*** Opening Exercise material ***

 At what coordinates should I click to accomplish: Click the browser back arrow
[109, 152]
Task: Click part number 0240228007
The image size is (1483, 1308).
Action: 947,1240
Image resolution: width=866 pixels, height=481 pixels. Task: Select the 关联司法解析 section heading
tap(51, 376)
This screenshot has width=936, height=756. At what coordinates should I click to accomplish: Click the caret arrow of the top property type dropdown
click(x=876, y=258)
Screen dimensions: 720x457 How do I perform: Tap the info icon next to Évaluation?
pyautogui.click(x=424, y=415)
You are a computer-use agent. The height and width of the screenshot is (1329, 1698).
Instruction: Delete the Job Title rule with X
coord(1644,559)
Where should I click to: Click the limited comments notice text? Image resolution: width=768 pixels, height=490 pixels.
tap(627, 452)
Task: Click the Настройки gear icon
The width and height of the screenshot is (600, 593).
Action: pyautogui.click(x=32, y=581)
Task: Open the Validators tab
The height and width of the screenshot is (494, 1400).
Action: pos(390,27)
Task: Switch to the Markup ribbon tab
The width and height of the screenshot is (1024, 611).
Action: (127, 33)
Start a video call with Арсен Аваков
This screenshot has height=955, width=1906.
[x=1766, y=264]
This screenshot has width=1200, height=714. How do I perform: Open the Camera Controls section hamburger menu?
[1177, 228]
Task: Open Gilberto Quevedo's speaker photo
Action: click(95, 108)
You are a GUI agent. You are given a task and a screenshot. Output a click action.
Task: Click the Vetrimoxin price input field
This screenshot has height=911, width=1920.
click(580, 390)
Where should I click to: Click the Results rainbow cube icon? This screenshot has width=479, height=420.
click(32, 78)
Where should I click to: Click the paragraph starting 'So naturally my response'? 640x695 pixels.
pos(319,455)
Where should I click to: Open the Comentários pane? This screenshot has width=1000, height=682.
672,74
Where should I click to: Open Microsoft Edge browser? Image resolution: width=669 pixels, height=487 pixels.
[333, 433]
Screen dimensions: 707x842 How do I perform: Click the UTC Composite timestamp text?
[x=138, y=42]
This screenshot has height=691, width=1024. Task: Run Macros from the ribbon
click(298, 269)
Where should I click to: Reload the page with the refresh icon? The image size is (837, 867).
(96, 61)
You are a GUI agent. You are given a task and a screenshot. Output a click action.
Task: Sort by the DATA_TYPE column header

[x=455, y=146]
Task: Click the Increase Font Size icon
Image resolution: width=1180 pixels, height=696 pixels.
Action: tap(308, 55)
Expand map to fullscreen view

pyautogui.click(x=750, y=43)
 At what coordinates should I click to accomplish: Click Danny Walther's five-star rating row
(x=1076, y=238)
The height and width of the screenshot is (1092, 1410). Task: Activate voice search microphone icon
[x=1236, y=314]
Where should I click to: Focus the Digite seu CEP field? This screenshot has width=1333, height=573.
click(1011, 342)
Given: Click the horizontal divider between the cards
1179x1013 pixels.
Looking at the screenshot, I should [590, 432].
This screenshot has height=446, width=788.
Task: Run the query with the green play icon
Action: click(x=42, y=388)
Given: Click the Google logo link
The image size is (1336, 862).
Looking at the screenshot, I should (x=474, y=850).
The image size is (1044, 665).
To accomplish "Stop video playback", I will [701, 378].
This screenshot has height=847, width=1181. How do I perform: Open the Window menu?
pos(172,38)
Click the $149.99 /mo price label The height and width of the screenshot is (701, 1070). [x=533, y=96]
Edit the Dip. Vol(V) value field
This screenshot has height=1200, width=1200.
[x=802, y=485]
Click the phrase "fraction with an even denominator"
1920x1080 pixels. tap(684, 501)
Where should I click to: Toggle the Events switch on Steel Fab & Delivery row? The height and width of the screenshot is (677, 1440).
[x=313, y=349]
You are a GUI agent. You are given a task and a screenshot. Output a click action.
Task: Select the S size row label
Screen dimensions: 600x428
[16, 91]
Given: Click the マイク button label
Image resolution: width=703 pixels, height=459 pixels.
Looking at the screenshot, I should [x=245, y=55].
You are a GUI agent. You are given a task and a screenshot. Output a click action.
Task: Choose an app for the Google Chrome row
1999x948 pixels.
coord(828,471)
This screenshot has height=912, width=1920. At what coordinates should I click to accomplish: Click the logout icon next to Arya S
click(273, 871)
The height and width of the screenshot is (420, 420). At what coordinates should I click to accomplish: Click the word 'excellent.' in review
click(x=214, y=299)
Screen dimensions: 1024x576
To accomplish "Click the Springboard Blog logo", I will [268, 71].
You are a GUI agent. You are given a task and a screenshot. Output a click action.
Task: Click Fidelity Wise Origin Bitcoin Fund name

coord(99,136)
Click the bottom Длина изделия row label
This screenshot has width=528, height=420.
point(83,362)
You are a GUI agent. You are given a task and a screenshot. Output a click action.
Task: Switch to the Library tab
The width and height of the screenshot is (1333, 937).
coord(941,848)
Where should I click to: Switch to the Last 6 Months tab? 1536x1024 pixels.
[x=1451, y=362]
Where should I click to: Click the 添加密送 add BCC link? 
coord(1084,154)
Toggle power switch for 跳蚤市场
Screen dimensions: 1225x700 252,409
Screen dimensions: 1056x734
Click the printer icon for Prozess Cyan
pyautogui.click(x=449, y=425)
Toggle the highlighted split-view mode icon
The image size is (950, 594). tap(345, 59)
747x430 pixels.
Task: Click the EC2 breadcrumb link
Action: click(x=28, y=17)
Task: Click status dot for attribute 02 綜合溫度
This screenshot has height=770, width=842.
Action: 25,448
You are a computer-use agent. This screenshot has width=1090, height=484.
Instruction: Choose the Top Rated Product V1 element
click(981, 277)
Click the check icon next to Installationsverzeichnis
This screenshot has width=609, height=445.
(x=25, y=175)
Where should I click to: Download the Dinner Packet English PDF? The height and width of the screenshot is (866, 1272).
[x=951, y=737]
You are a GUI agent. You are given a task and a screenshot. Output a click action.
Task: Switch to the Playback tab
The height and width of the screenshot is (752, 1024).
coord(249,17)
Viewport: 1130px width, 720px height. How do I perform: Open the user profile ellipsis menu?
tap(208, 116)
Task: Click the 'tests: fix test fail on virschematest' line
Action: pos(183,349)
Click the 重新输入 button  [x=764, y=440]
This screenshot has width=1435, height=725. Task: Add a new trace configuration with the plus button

*** Closing Exercise material ***

Exercise aim
Restate the listing above in full, exactly.

Output of the exercise
 At what coordinates should I click to accomplish: Click the browser back arrow
[109, 152]
Task: Click part number 0240228007
The image size is (1483, 1308).
Action: 947,1240
Image resolution: width=866 pixels, height=481 pixels. Task: Select the 关联司法解析 section heading
tap(51, 376)
This screenshot has width=936, height=756. At what coordinates should I click to accomplish: Click the caret arrow of the top property type dropdown
click(x=876, y=258)
Screen dimensions: 720x457 How do I perform: Tap the info icon next to Évaluation?
pyautogui.click(x=424, y=415)
You are a computer-use agent. The height and width of the screenshot is (1329, 1698).
Instruction: Delete the Job Title rule with X
coord(1644,559)
Where should I click to: Click the limited comments notice text? Image resolution: width=768 pixels, height=490 pixels.
tap(627, 452)
Task: Click the Настройки gear icon
The width and height of the screenshot is (600, 593).
Action: pyautogui.click(x=32, y=581)
Task: Open the Validators tab
The height and width of the screenshot is (494, 1400).
Action: pos(390,27)
Task: Switch to the Markup ribbon tab
The width and height of the screenshot is (1024, 611).
Action: (127, 33)
Start a video call with Арсен Аваков
This screenshot has height=955, width=1906.
[x=1766, y=264]
This screenshot has width=1200, height=714. How do I perform: Open the Camera Controls section hamburger menu?
[1177, 228]
Task: Open Gilberto Quevedo's speaker photo
Action: click(95, 108)
You are a GUI agent. You are given a task and a screenshot. Output a click action.
Task: Click the Vetrimoxin price input field
This screenshot has height=911, width=1920.
click(580, 390)
Where should I click to: Click the Results rainbow cube icon? This screenshot has width=479, height=420.
click(32, 78)
Where should I click to: Click the paragraph starting 'So naturally my response'? 640x695 pixels.
pos(319,455)
Where should I click to: Open the Comentários pane? This screenshot has width=1000, height=682.
672,74
Where should I click to: Open Microsoft Edge browser? Image resolution: width=669 pixels, height=487 pixels.
[333, 433]
Screen dimensions: 707x842 How do I perform: Click the UTC Composite timestamp text?
[x=138, y=42]
This screenshot has height=691, width=1024. Task: Run Macros from the ribbon
click(298, 269)
Where should I click to: Reload the page with the refresh icon? The image size is (837, 867).
(96, 61)
You are a GUI agent. You are given a task and a screenshot. Output a click action.
Task: Sort by the DATA_TYPE column header

[x=455, y=146]
Task: Click the Increase Font Size icon
Image resolution: width=1180 pixels, height=696 pixels.
Action: tap(308, 55)
Expand map to fullscreen view

pyautogui.click(x=750, y=43)
 At what coordinates should I click to accomplish: Click Danny Walther's five-star rating row
(x=1076, y=238)
The height and width of the screenshot is (1092, 1410). Task: Activate voice search microphone icon
[x=1236, y=314]
Where should I click to: Focus the Digite seu CEP field? This screenshot has width=1333, height=573.
click(1011, 342)
Given: Click the horizontal divider between the cards
1179x1013 pixels.
Looking at the screenshot, I should [590, 432].
This screenshot has height=446, width=788.
Task: Run the query with the green play icon
Action: click(x=42, y=388)
Given: Click the Google logo link
The image size is (1336, 862).
Looking at the screenshot, I should (x=474, y=850).
The image size is (1044, 665).
To accomplish "Stop video playback", I will [701, 378].
This screenshot has height=847, width=1181. How do I perform: Open the Window menu?
pos(172,38)
Click the $149.99 /mo price label The height and width of the screenshot is (701, 1070). [x=533, y=96]
Edit the Dip. Vol(V) value field
This screenshot has height=1200, width=1200.
[x=802, y=485]
Click the phrase "fraction with an even denominator"
1920x1080 pixels. tap(684, 501)
Where should I click to: Toggle the Events switch on Steel Fab & Delivery row? The height and width of the screenshot is (677, 1440).
[x=313, y=349]
You are a GUI agent. You are given a task and a screenshot. Output a click action.
Task: Select the S size row label
Screen dimensions: 600x428
[16, 91]
Given: Click the マイク button label
Image resolution: width=703 pixels, height=459 pixels.
Looking at the screenshot, I should [x=245, y=55].
You are a GUI agent. You are given a task and a screenshot. Output a click action.
Task: Choose an app for the Google Chrome row
1999x948 pixels.
coord(828,471)
This screenshot has height=912, width=1920. At what coordinates should I click to accomplish: Click the logout icon next to Arya S
click(273, 871)
The height and width of the screenshot is (420, 420). At what coordinates should I click to accomplish: Click the word 'excellent.' in review
click(x=214, y=299)
Screen dimensions: 1024x576
To accomplish "Click the Springboard Blog logo", I will [268, 71].
You are a GUI agent. You are given a task and a screenshot. Output a click action.
Task: Click Fidelity Wise Origin Bitcoin Fund name

coord(99,136)
Click the bottom Длина изделия row label
This screenshot has width=528, height=420.
point(83,362)
You are a GUI agent. You are given a task and a screenshot. Output a click action.
Task: Switch to the Library tab
The width and height of the screenshot is (1333, 937).
coord(941,848)
Where should I click to: Switch to the Last 6 Months tab? 1536x1024 pixels.
[x=1451, y=362]
Where should I click to: Click the 添加密送 add BCC link? 
coord(1084,154)
Toggle power switch for 跳蚤市场
Screen dimensions: 1225x700 252,409
Screen dimensions: 1056x734
Click the printer icon for Prozess Cyan
pyautogui.click(x=449, y=425)
Toggle the highlighted split-view mode icon
The image size is (950, 594). tap(345, 59)
747x430 pixels.
Task: Click the EC2 breadcrumb link
Action: click(x=28, y=17)
Task: Click status dot for attribute 02 綜合溫度
This screenshot has height=770, width=842.
Action: 25,448
You are a computer-use agent. This screenshot has width=1090, height=484.
Instruction: Choose the Top Rated Product V1 element
click(981, 277)
Click the check icon next to Installationsverzeichnis
This screenshot has width=609, height=445.
(x=25, y=175)
Where should I click to: Download the Dinner Packet English PDF? The height and width of the screenshot is (866, 1272).
[x=951, y=737]
You are a GUI agent. You are given a task and a screenshot. Output a click action.
Task: Switch to the Playback tab
The height and width of the screenshot is (752, 1024).
coord(249,17)
Viewport: 1130px width, 720px height. How do I perform: Open the user profile ellipsis menu?
tap(208, 116)
Task: Click the 'tests: fix test fail on virschematest' line
Action: pos(183,349)
Click the 重新输入 button  [x=764, y=440]
This screenshot has width=1435, height=725. Task: Add a new trace configuration with the plus button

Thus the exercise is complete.